That said, I personally thought her entry only ended up (unintentionally?) conforming to the very stereotypes the project served to satirize in the first place.
The C+= joke sucks. It's poorly executed. It's far too self-conscious and has way too many "wink-wink" moments to be effective satire. You either need to be clever and subtle, or absurd and outrageous. Instead, most of the jokes fell flaccidly in the middle: too obvious about its subject matter, but not even remotely clever. Making it a programming language doesn't make it clever joke, it just means you tried really hard to tell a joke.
And she fell for it. Which ironically validates its existence, poor joke execution be damned.
I think it's great the way Ms. White met their ugly speech with more speech of her own.
That's the remedy to ugly speech, more speech.
I disagree with Ms. White almost entirely, but I do approve of the way she has chosen to confront them.

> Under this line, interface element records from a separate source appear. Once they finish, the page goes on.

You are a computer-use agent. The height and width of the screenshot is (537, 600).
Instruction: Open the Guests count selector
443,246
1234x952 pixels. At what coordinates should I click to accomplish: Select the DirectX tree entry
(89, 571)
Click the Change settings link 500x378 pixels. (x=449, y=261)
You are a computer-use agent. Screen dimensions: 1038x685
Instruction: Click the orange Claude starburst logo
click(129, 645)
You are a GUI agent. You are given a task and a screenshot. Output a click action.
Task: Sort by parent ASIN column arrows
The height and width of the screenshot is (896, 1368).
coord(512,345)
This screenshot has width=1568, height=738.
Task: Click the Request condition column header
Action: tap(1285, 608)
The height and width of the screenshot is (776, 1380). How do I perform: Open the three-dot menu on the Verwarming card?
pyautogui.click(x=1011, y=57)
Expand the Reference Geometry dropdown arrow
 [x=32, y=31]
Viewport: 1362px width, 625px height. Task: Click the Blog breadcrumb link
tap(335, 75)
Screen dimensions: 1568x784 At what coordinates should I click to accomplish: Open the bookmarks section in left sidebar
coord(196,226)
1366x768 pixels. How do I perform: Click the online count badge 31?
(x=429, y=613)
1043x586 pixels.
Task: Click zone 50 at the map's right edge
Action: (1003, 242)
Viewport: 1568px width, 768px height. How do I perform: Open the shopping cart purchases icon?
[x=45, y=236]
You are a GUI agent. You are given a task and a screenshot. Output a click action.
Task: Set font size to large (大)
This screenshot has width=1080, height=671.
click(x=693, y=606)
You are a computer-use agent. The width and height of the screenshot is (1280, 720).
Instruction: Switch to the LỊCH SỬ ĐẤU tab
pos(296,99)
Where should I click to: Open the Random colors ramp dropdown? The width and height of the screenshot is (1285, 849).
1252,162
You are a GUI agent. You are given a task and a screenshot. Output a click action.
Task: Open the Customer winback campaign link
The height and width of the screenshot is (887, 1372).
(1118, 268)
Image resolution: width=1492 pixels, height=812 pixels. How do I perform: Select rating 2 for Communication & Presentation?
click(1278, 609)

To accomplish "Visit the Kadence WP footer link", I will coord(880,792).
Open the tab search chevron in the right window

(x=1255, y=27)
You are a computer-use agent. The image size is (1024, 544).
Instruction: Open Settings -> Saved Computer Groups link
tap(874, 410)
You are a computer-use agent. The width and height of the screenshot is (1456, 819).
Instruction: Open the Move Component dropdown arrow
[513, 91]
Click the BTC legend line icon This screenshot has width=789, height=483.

In the past 36 hours, we've seen github censor this speech, and calls from feminists to have bitbucket censor this repo at bitbucket as well. On twitter there have been callouts where people who "star"ed the repo were listed and implicitly threatened and people tweeting in support of the parody were named and labeled.
That sort of behavior from github and from internet feminists trying to stifle speech and police speech is wrong.
That being said, maybe the best way to change the tone of the open source community - or any male-dominated community, for the matter - is to get involved with it?